#### [RECORD EXTRACTS]

──────────────────────────────

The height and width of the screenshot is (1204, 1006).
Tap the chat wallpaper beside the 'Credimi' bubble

──────────────────────────────

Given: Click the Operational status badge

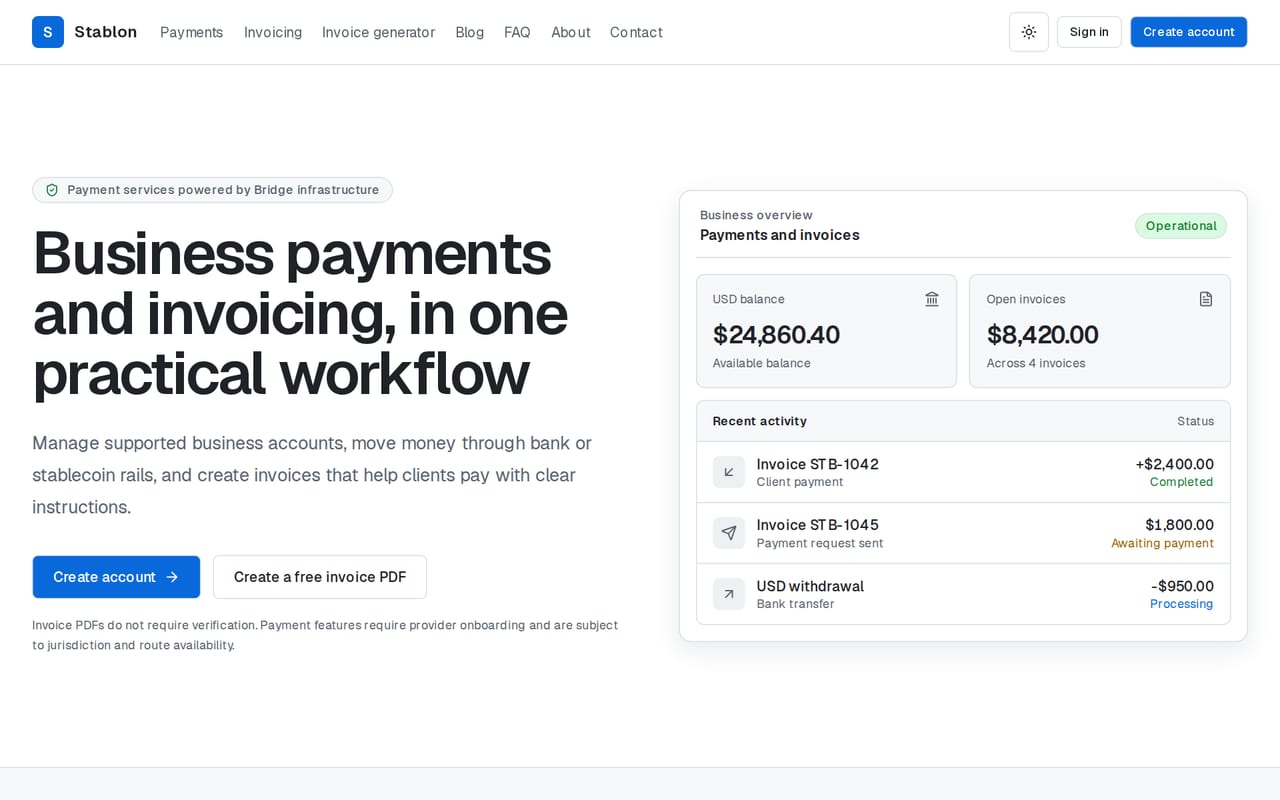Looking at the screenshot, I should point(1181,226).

──────────────────────────────

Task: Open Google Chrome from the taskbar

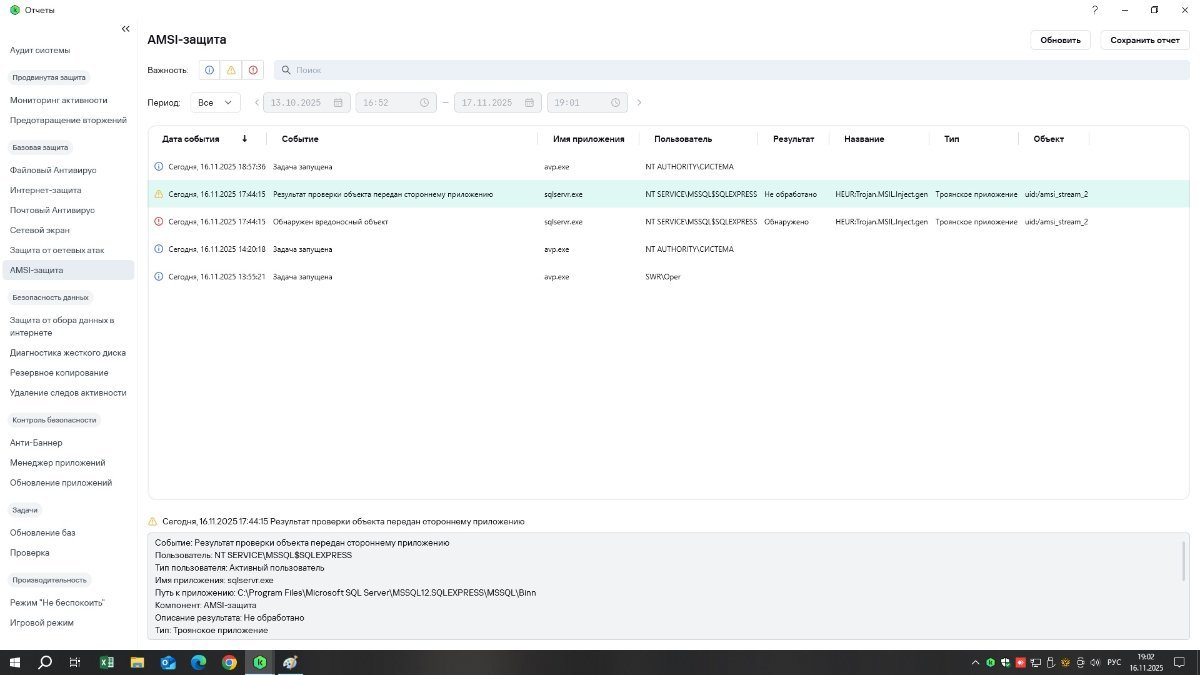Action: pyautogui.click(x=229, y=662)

──────────────────────────────

#### [PROBLEM STATEMENT]
From the records above, retype only the lines starting at the line that contains "The height and" and ending at the line that contains "Tap the chat", both included.

#### [TASK RESPONSE]
The height and width of the screenshot is (1204, 1006).
Tap the chat wallpaper beside the 'Credimi' bubble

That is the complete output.